**Instructions to follow**: Below are entries to be transcribed exactly; exclude the pictures from the copy.

**The records**:
....
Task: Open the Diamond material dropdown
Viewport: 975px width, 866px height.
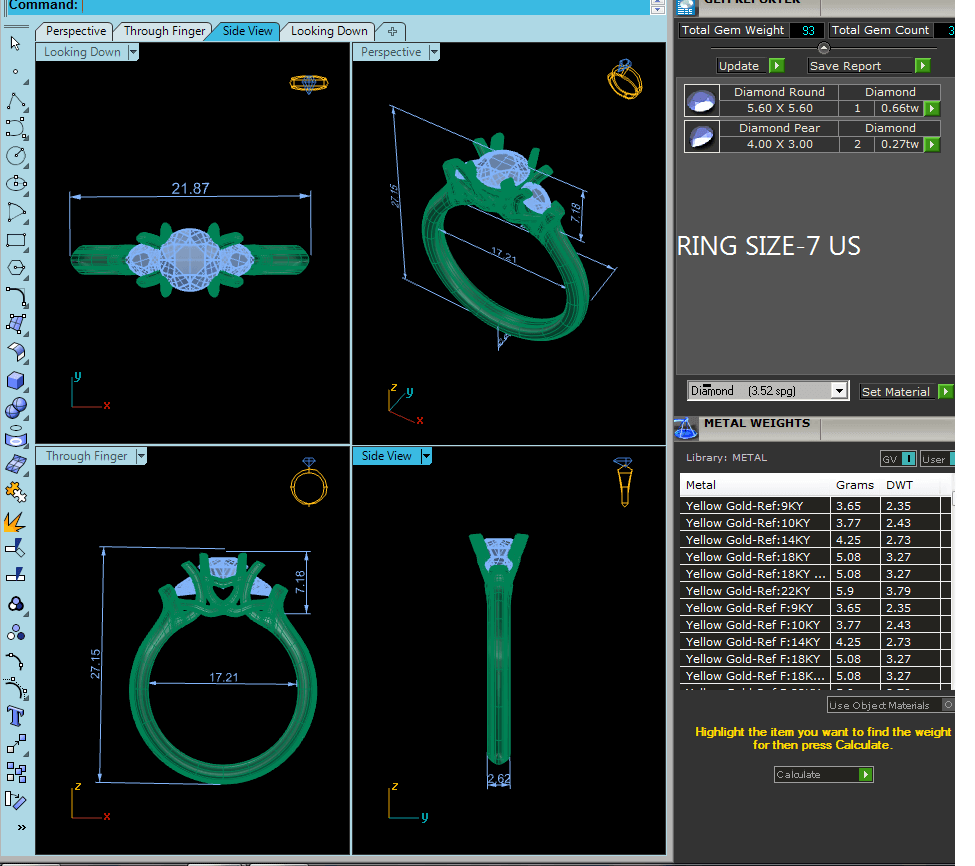Action: click(x=839, y=391)

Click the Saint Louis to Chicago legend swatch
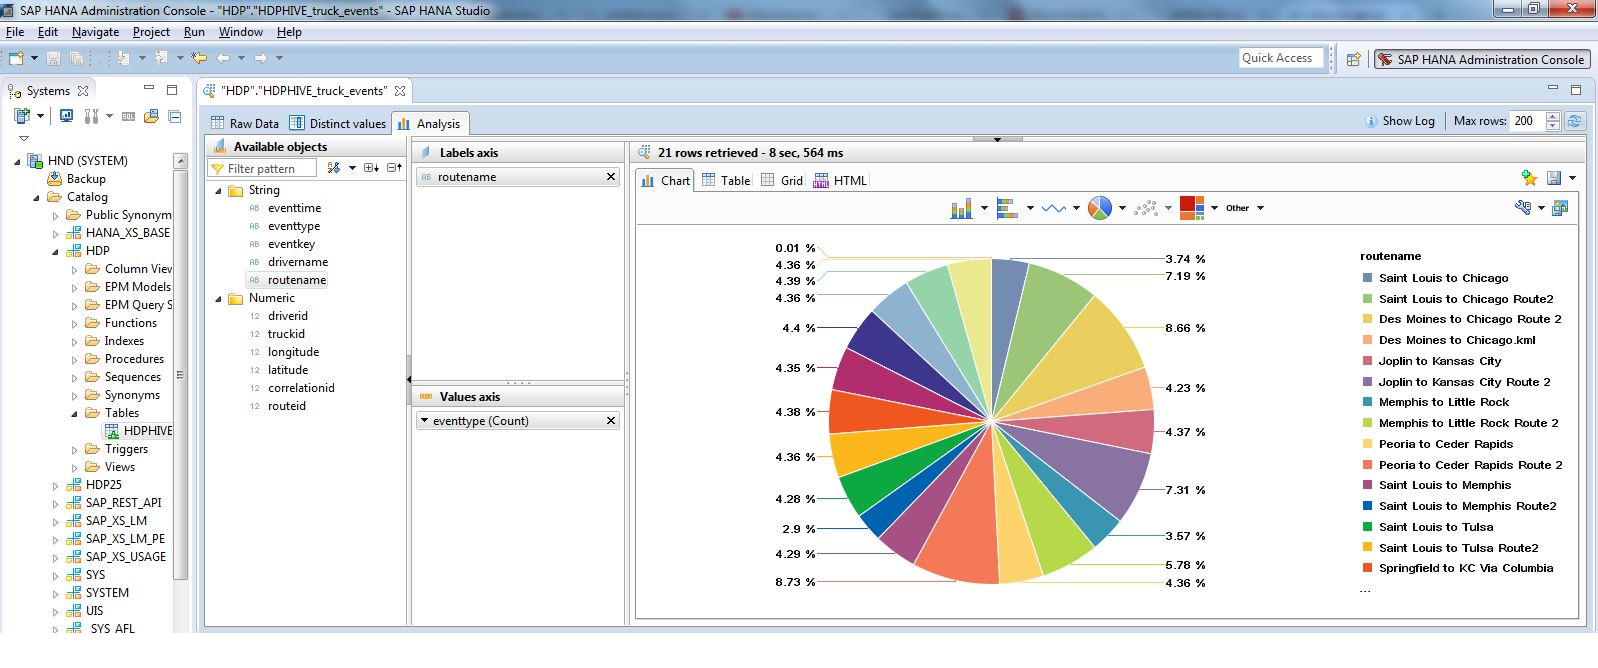1367,278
....
**Answer box**:
Task: Open the Diamond material dropdown
Viewport: 975px width, 866px height.
Action: click(x=839, y=391)

Click the Saint Louis to Chicago legend swatch
1367,278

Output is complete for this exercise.